In [1]:
import pandas as pd
import numpy as np
np.random.seed(42)
pd.set_option('display.max_columns', 50)

import matplotlib.pyplot as plt
import seaborn as sns
%matplotlib inline
sns.set()

from sklearn.decomposition import PCA
from sklearn.neural_network import MLPClassifier
from sklearn.neighbors import KNeighborsClassifier
from sklearn.metrics import accuracy_score, precision_score, confusion_matrix
from sklearn.model_selection import cross_val_score, cross_val_predict, train_test_split

from read_datasets import DATA_PATH
from multiprocessing import Pool # for reading the CSVs faster

TESTING = False # Use this run with less data
CV = 10 # Amount of folds in cross validation
N_JOBS = 5

# Models to use
MODELS = [ 
    KNeighborsClassifier(n_neighbors=3), 
    KNeighborsClassifier(n_neighbors=5), 
    KNeighborsClassifier(n_neighbors=7),
    MLPClassifier(solver="sgd", hidden_layer_sizes=(90, ), momentum=1),
    MLPClassifier(solver="sgd", hidden_layer_sizes=(90, 40, ), momentum=0.3),
]
NAMES = ["3-NN", "5-NN", "7-NN", "MLP-1L", "MLP-2L"]


# Read the data

In [2]:
def my_read_csv(filename):
    # Helper function for the parellel load_csvs
    return pd.read_csv(filename)

def load_csvs(prefix):
    """Reads and joins all our CSV files into one big dataframe.
    We do it in parallel to make it faster, since otherwise it takes some time.
    Idea from: https://stackoverflow.com/questions/36587211/easiest-way-to-read-csv-files-with-multiprocessing-in-pandas
    
    """
    # set up your pool
    pool = Pool() 
    file_list = [f"{DATA_PATH}/{prefix}{idx}.csv" for idx in range(1, 21)]
    df_list = pool.map(my_read_csv, file_list)
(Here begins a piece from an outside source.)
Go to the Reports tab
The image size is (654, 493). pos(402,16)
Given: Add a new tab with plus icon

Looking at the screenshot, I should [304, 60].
    # reduce the list of dataframes to a single dataframe
    return pd.concat(df_list, ignore_index=True)

In [3]:
%%time
icmc_df = load_csvs("icmc")
original_df = load_csvs("original")

if TESTING:
    icmc_df = icmc_df.sample(n=100)
    original_df = original_df.sample(n=100)
    CV = 2
    MODELS = MODELS[:3]
    NAMES = NAMES[:3]

CPU times: user 603 ms, sys: 204 ms, total: 807 ms
Wall time: 25.1 s




- - - 

<br>
<br>
<br>
<br>
<br>
<br>
<br>
<br>
<br>
<br>
<br>
<br>

In [4]:
precisions = []

def calculate_average_precision(confusion_matrix):    
    """ Calculate Average Precision on Multiclass Dataset
    
    We use the formula: 
        Precision[i] = TP[i] / (TP[i] + FP[i] = Sum of Column[i])
    """ 
    # Helper function to deal with division by 0
    def weird_division(n, d):
        return n / d if d else 0

    [precisions.append(weird_division(confusion_matrix[i][i], 
                                      np.sum(confusion_matrix, axis=0)[i])) 
         for i in range(confusion_matrix.shape[0])]        
    return np.mean(precisions)

# Classify without processing

In [5]:
def run_models(x, y, processing="Nenhum", names=NAMES, models=MODELS, 
               result_cols=["Score", "Model", "Pré-Processamento"],
               other_metrics=False):
    
    model_results = []
    all_results = pd.DataFrame(columns=result_cols)
    results = pd.DataFrame(columns=["Confusion_Matrix", "Accuracy", "Precision", "Model", "Pré-Processamento"])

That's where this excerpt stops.